Kim D, Yu H - PLoS ONE (2011)

Bottom Line: Then we adapted the off-the-shelf OCR tool on the improved text localization for character recognition.FigTExT significantly improved the performance of the off-the-shelf OCR tool we used, which on its own performed with 36.6% precision, 19.3% recall, and 25.3% F1-score for text extraction.In addition, our results show that FigTExT can extract texts that do not appear in figure captions or other associated text, further suggesting the potential utility of FigTExT for improving figure search.

View Article: PubMed Central - PubMed

Affiliation: Department of Health Science, University of Wisconsin-Milwaukee, Milwaukee, Wisconsin, United States of America. kim48@uwm.edu

ABSTRACT

Background: Figures are ubiquitous in biomedical full-text articles, and they represent important biomedical knowledge. However, the sheer volume of biomedical publications has made it necessary to develop computational approaches for accessing figures. Therefore, we are developing the Biomedical Figure Search engine (http://figuresearch.askHERMES.org) to allow bioscientists to access figures efficiently. Since text frequently appears in figures, automatically extracting such text may assist the task of mining information from figures. Little research, however, has been conducted exploring text extraction from biomedical figures.

Methodology: We first evaluated an off-the-shelf Optical Character Recognition (OCR) tool on its ability to extract text from figures appearing in biomedical full-text articles. We then developed a Figure Text Extraction Tool (FigTExT) to improve the performance of the OCR tool for figure text extraction through the use of three innovative components: image preprocessing, character recognition, and text correction. We first developed image preprocessing to enhance image quality and to improve text localization. Then we adapted the off-the-shelf OCR tool on the improved text localization for character recognition. Finally, we developed and evaluated a novel text correction framework by taking advantage of figure-specific lexicons.

Results/conclusions: The evaluation on 382 figures (9,643 figure texts in total) randomly selected from PubMed Central full-text articles shows that FigTExT performed with 84% precision, 98% recall, and 90% F1-score for text localization and with 62.5% precision, 51.0% recall and 56.2% F1-score for figure text extraction. When limiting figure texts to those judged by domain experts to be important content, FigTExT performed with 87.3% precision, 68.8% recall, and 77% F1-score.
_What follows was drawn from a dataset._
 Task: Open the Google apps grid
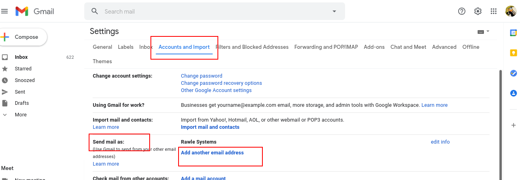(494, 11)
FigTExT significantly improved the performance of the off-the-shelf OCR tool we used, which on its own performed with 36.6% precision, 19.3% recall, and 25.3% F1-score for text extraction. In addition, our results show that FigTExT can extract texts that do not appear in figure captions or other associated text, further suggesting the potential utility of FigTExT for improving figure search.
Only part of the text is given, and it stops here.